Begin Source text

From: Igor V. Burago
Subject: Re: GSoC project: new graphics backend
Date: Sat, 21 Mar 2009 14:54:58 +1000

> Actually, a friend of mine and a dedicated Ruby user lobbied for just
> the same some time ago, so I tried to go through the tutorial - it was
> much like going through the Python tutorial before, but in the end
> there was no justification for the switch. I already knew Python, and
There is much more differences between Python and Ruby, especially in
OOP organization, believe me. For me Ruby is more elegant and clean
than Perl or Python in many ways.

> there's NumPy, SciPy, SAGE ... it just seems to me Python is more
> popular in scientific computing than Ruby.
It's because Ruby is younger and became widespread only several years
ago. If libraries such NumPy will be created for Ruby, it will become
much more popular in scientific programming.

End Source text

[Stated goal A] In the email, what reason does the reply give for Python being more popular than Ruby in scientific computing?
[Stated goal B] Please reproduce the stretch of the email from "It's because Ruby" through "in scientific programming.", word for word.

Begin Dataset content

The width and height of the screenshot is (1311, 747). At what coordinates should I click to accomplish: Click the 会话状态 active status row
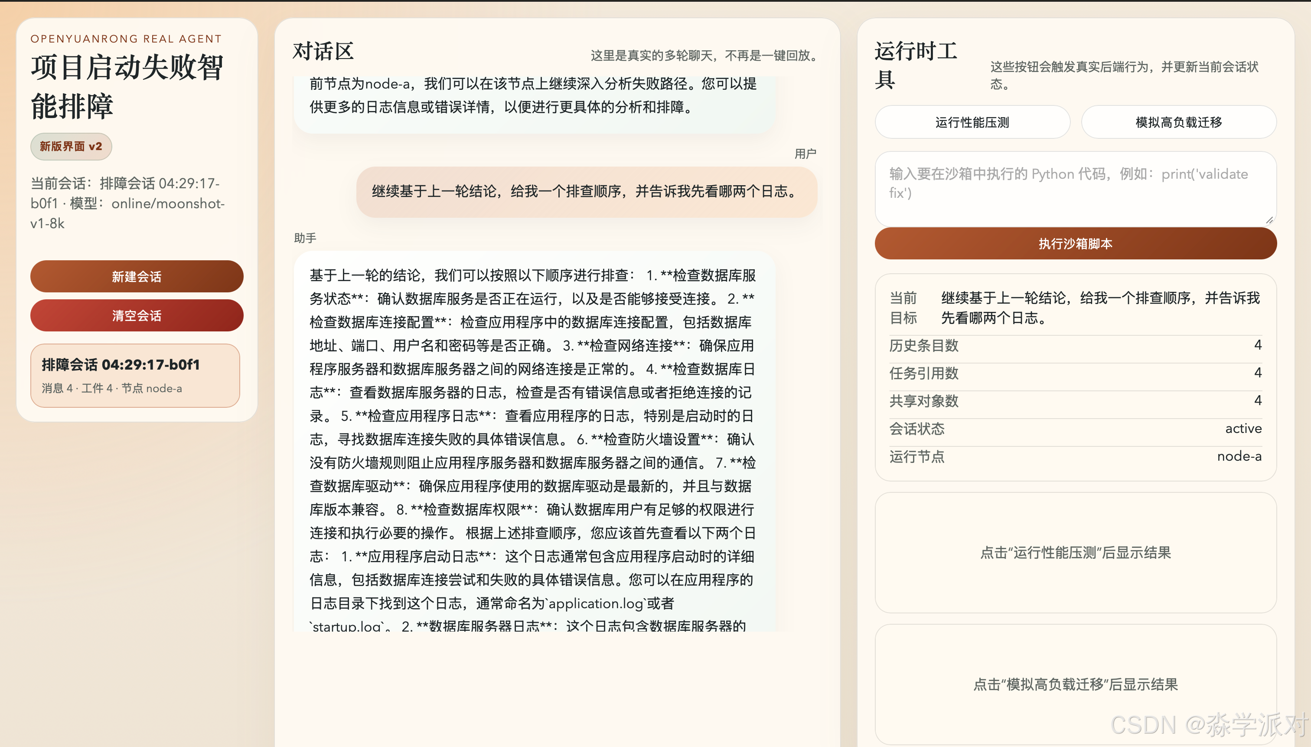[1075, 428]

End Dataset content

[Answer A] Ruby is younger and became widespread only several years ago.

[Answer B]
It's because Ruby is younger and became widespread only several years
ago. If libraries such NumPy will be created for Ruby, it will become
much more popular in scientific programming.